Gove must rule against any new grammars
If I were Michael Gove, the decision I would least relish at the moment would be having to rule on the fate of the Sevenoaks grammar school. This little time bomb was lobbed into the Secretary of State’s court around 18 months ago when the county council in fully selective Kent decided to approve the establishment of a “satellite” grammar school in the town.
New grammar schools have been outlawed for decades, but selection still continues in over 25 local authority areas. After the 2010 election the coalition government announced its intention to allow all schools, including the remaining grammars, more freedom to expand.
It didn’t take long for a group of campaigners in Sevenoaks, one of the few towns in Kent without its own grammar school, to test the full meaning of this. A petition was launched calling for this “satellite” to be established – in effect an annex of another selective school in the county. The council swiftly agreed to fund the project.
A site has been found, although part of it is now occupied by a new faith free school. There is also a non-selective academy with a “grammar stream” in Sevenoaks. But neither of these satisfy the campaigners who claim their children are stressed by having to travel up to 25 miles a day to selective schools further afield.
Two girls’ grammars, one of which is 20 miles away, have come forward as potential “parent” schools. But this is where the Secretary of State’s difficulties, both legal and political, arise. Both these schools are now academy converters, so part of his growing empire. In spite of loosening school capacity regulations, he still needs to agree to such an expansion and also to decide which school should be granted it. But the 2010 Academies Act also prohibits him from entering into any “academy arrangements” that might have the effect of establishing a new selective school.
So the killer question is whether this “satellite” is a new school or not. A precise legal definition of a satellite or school annex doesn’t exist. The government could just create its own, but it is hard to see how a six form entry co-educational institution with its own site, day-to-day leadership and miles away from the sponsor school (which would still be single sex) could be seen as anything other than a stand alone school.
Moreover if it were genuinely to be an annex of either “parent “ school, it should share their admissions criteria, which in both cases include a distance tie-break that might in practice shut out the Sevenoaks children. If the satellite school were to have its own admissions criteria, this would simply reinforce the idea of it as a separate institution.
A recent FOI request requesting Kent County Council’s legal advice on the matter was rejected, on the grounds that the local authority didn’t want to expose the finely balanced arguments to potential legal challengers. But the bigger headache for Gove must surely be political. If he agrees the plan and sees off a judicial review, he will effectively establish the first new grammar school in England for nearly half a century.

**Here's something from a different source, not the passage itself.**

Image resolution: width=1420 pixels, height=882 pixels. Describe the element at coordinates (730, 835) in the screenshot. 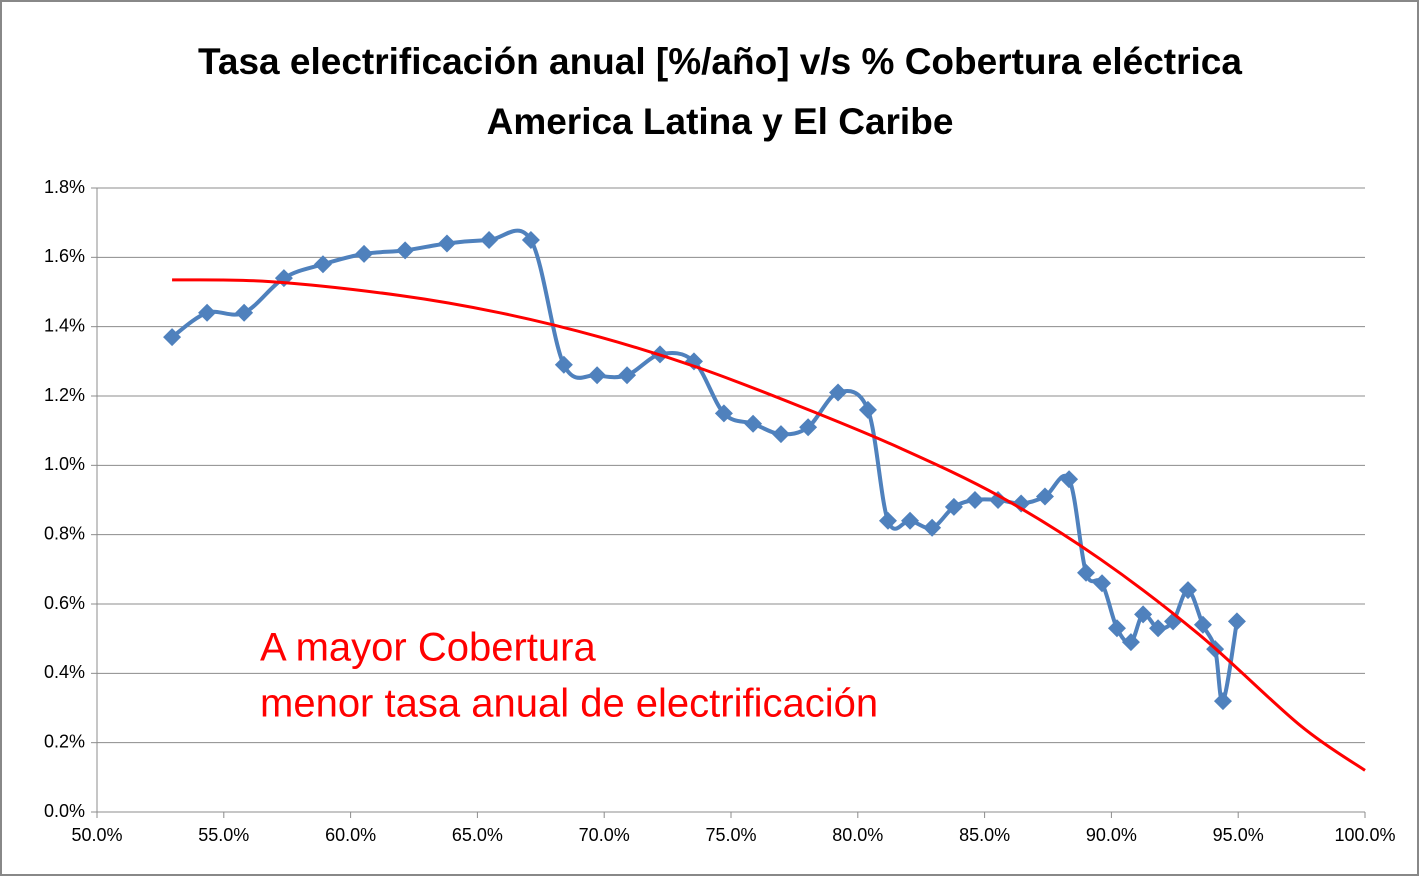

I see `x-tick-label: 75.0%` at that location.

But the floodgates would then be open for similar schemes around the country.
Many in the Tory party, possibly even the Secretary of State himself, might relish this legacy. Shortly after taking office he admitted that that his foot was “hovering over the pedal” when it came to bringing in more grammar schools. But how would this radical shift sit with the coalition’s rhetoric about narrowing gaps and closing the class divide in education?
New evidence about the socially exclusive nature of selective education appears on a weekly basis. Grammar schools have far fewer poor children than their neighbours; they are fuelled by an exorbitant private tuition industry; the “tutor proof” test has been as widely rubbished as the claim that grammars ever benefitted significant numbers of really poor children.
Moreover the key argument for selection – that intelligence is fixed – has been comprehensively disproved by scientific evidence showing that teenagers’ brains change. Judging potential on the basis of a single test at 10 or 11 is absurd. Last week’s PISA research, so prized by Gove, suggested again that the most successful education systems don’t divide children in this way.
This is a time bomb with unusually explosive properties. If he has got any sense Michael Gove will take his foot of the pedal and just say no.
This article originally appeared in the Guardian on December 10 2013.
Shortly afterwards the Secretary of State announced that he wouldn’t be able to give permission for the Sevenoaks grammar school in its current form.